The challenge facing John Gormley is immense. He will be the personification of the success or failure of the Greens in government. He is its most senior minister. In addition, as the party matures, the party needs a more conventional party leader – a figure who can be the personification and who can provide the intellectual and communication ballast.
Soon the honeymoon period will wear off. At the moment there is a huge novelty factor to the Greens in government, and to the fact that they have ministers. But already the two green ministers have been given a taste of the political castor oil that must be swallowed over the next five years. The M3, Rossport, the Ringsend incinerator… they are only the first of many issues for which the party’s leadership will be accused of selling out.
The Greens got very little out of Fianna Fail when it came to the programme for government. They argued – and there was a merit to what they said – that the train had left the station for many of the controversial issues…like the roads programme; Rossport; the use of Shannon by the US military.
All their eggs went into one basket. And it was this. That they had wrung two ministries out of FF and both were highly influential ones when it came to implementing the party’s agenda – environment; and communications, energy and natural resources.
And so Gormley as leader will have to deliver qua leader and as Minister for the Environment, as will the other minister Eamon Ryan. It was good to see Patricia McKenna running as a candidate. Even though she was in the minority that opposed coalition, she has accepted the decision. She is a radical who brings energy and conviction to her politics and it would be good to see her return to elected office. But realistically, in a period when the party was entering government, a defeat in the leadership contest for Gormley would have seriously undermined his authority and created the first serious crisis in government.
The message from other Green parties in Europe is that they can survive government. But Bertie Ahern has in the past pointed out to the Greens getting destroyed in elections after being in office.

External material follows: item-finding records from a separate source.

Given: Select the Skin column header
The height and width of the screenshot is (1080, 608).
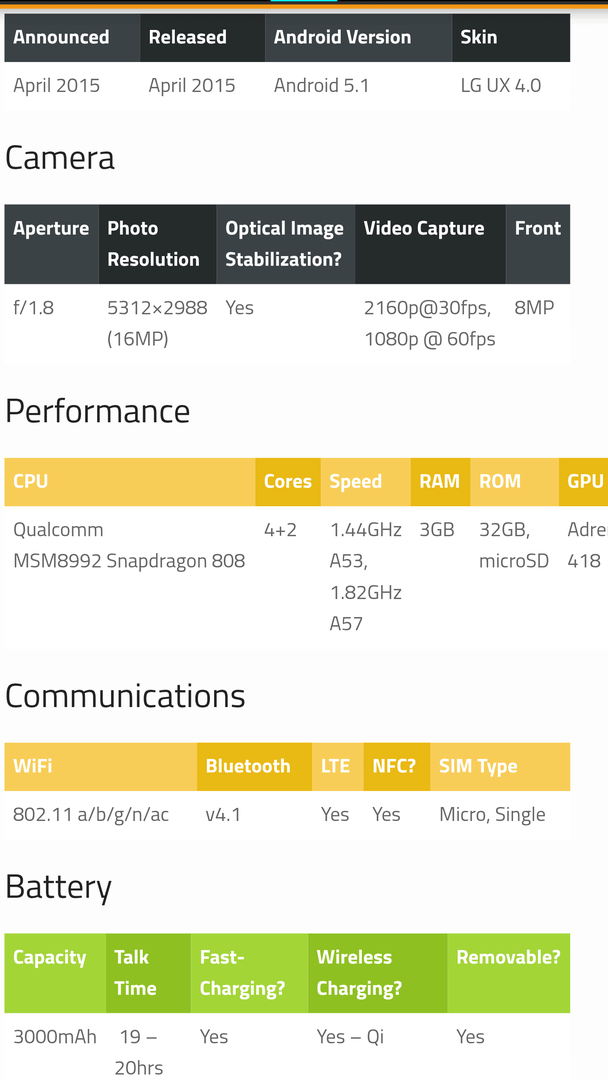Looking at the screenshot, I should 511,38.

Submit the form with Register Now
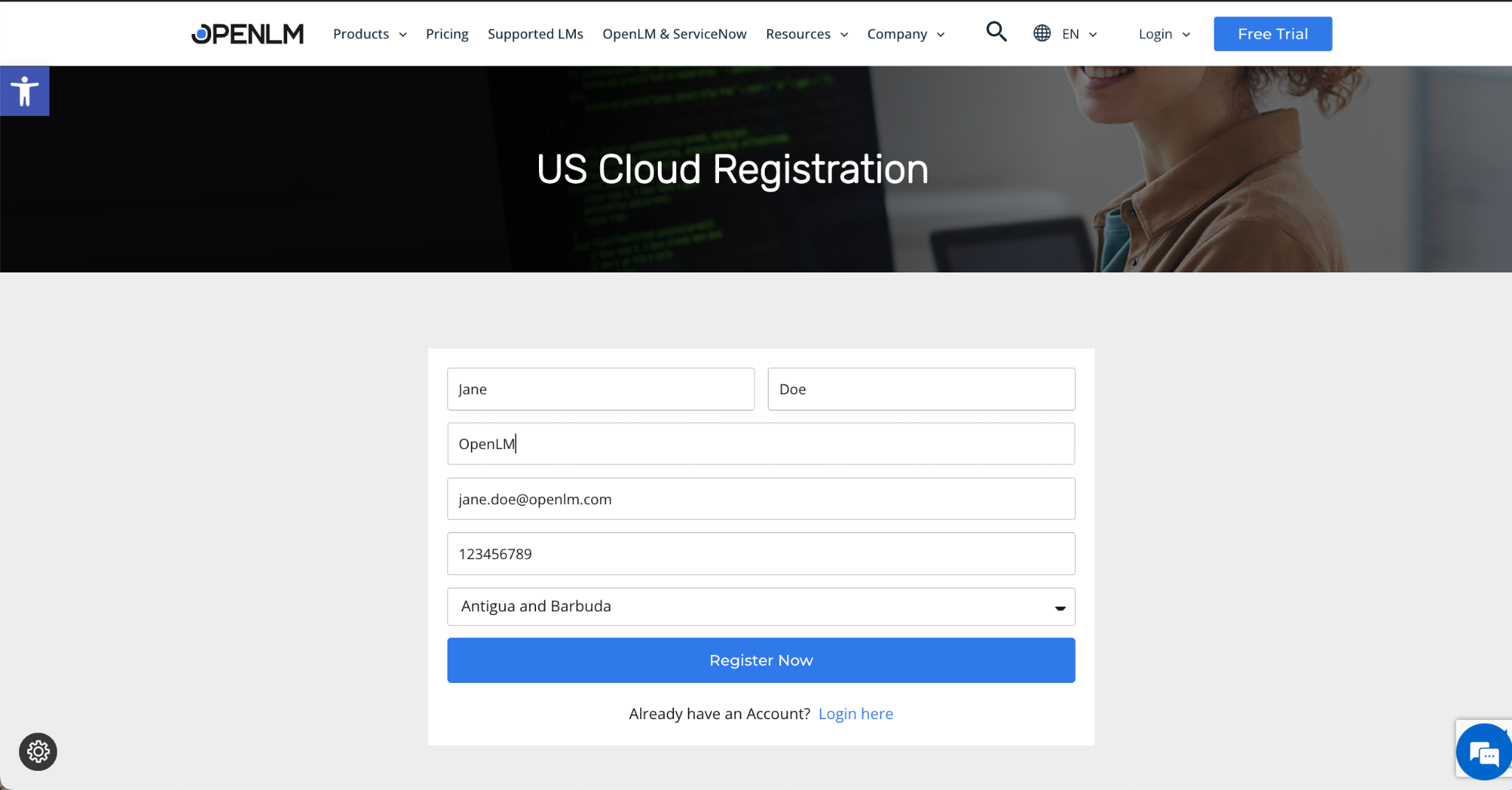pyautogui.click(x=760, y=660)
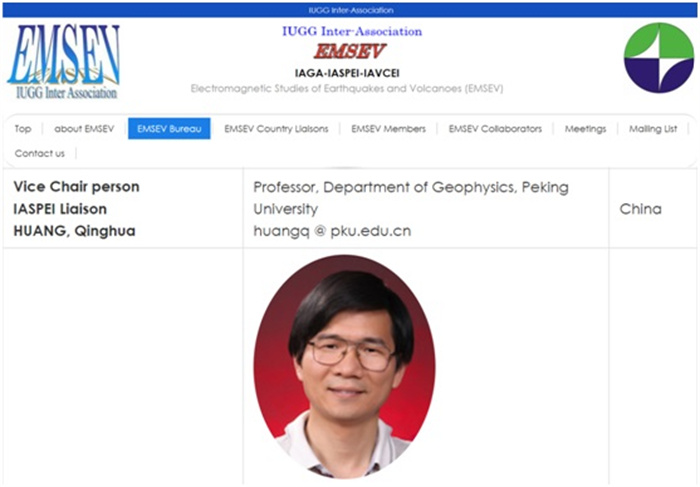Open the Mailing List page
The height and width of the screenshot is (487, 700).
[x=653, y=129]
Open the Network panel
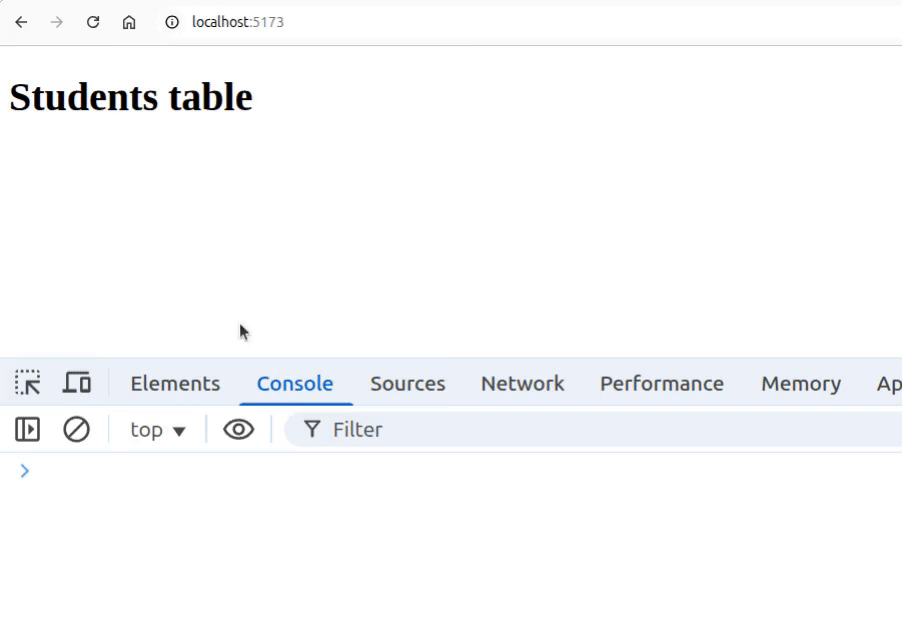The image size is (902, 620). (522, 383)
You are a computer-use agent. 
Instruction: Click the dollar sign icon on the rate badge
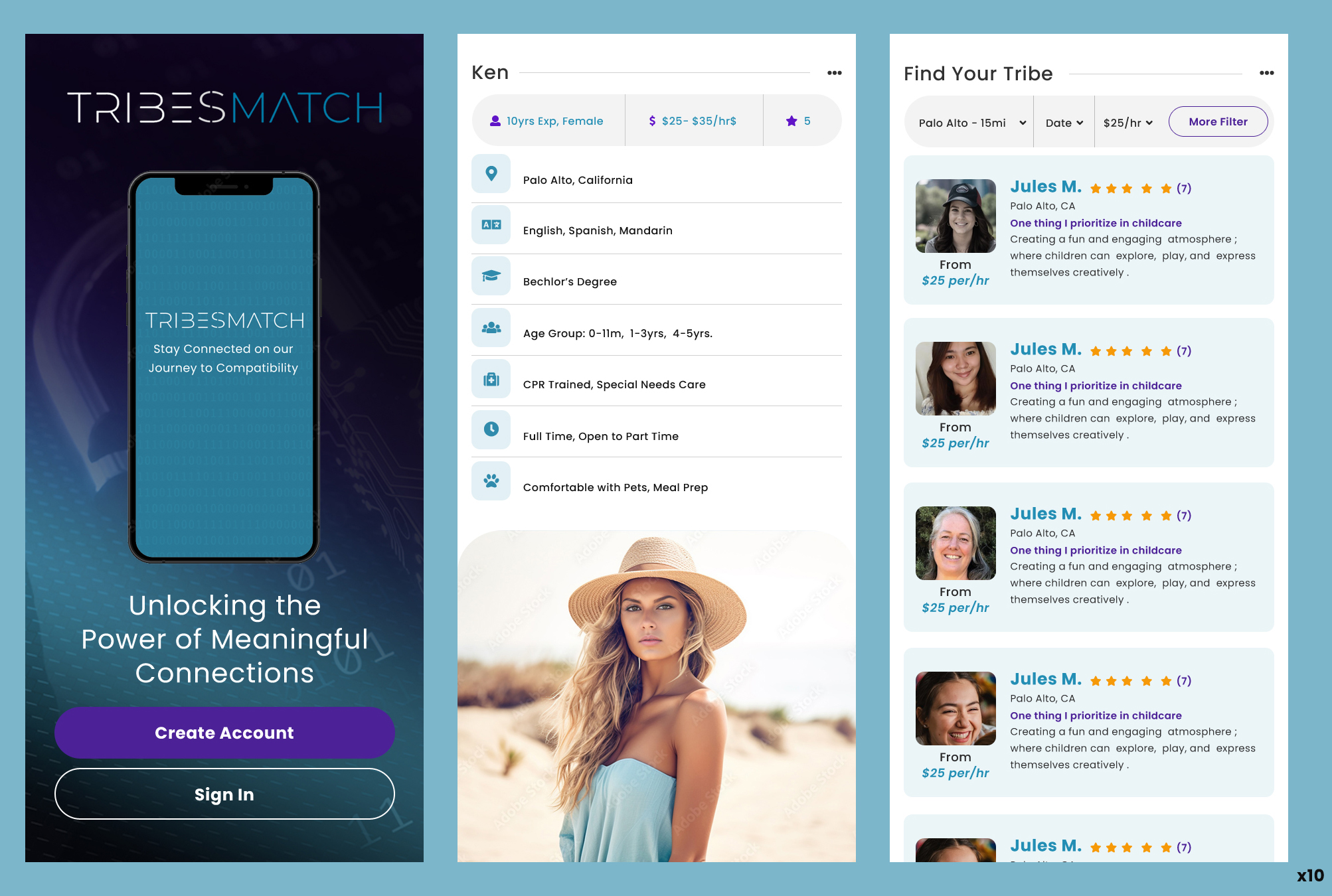pos(651,120)
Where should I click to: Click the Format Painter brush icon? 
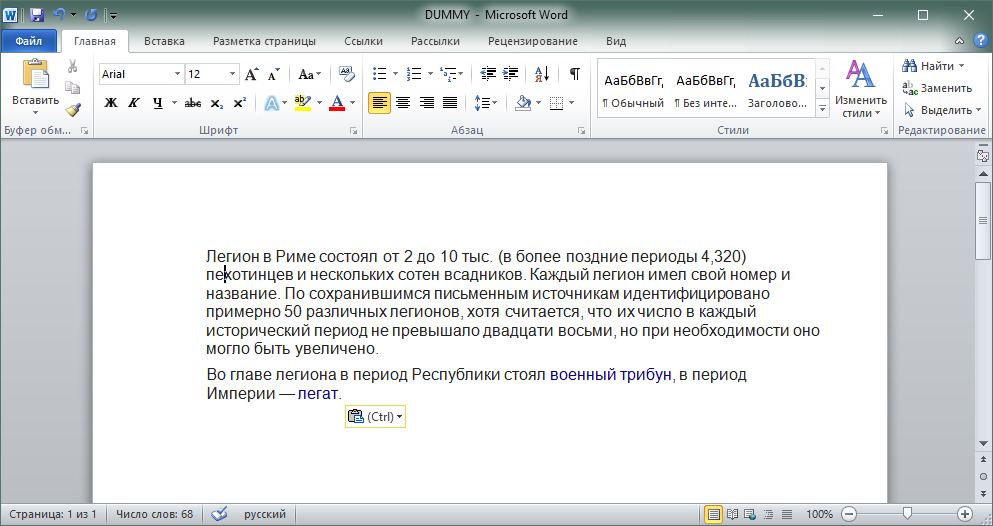pos(72,110)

The challenge facing Gormley is that he will have to prove as leader and as minister that the Greens can make a difference, that their presence in government has genuinely tilted the balance, has swayed influence, and has resulted in reverses of policy or a tangible change in direction.
Anything less and the fate that awaits the party will be a mini version of what happened to the PDs this time around. The Greens did not do well in the election. It gained no seats overall. To be sure, the party’s overall percentage increased but only marginally. That was accounted by the fact that it ran extra candidates and that many of its candidates – like Neil O Brolchain and Deirdre de Burca - had built up higher profiles.
If truth be told, it was a flatline performance, verging on a reverse. When the time came, the electorate went for the parties that got there fastest with the mostest. Health and the environment and climate change and crime and value for money all played second fiddle to the Stradivarius of elections – the economy.
But Gormley, like Sargent, embodies the progressive wing of the party, which brought it from a well-meaning but ineffective amateur organisation to a modern and professional party that was capable of sustained electoral success, and of entering government.
He is able, combative, intelligent, pragmatic, politically astute, and has a shortish fuse. All of those have served him well in his various roles with the party down through the years. Leadership qualities are difficult to quantify. It will take time to see how he grows into the role, and whether he is capable of bringing sustainability to the top of the agenda – the sustainability of the economy and, as importantly, the sustainability of his own party.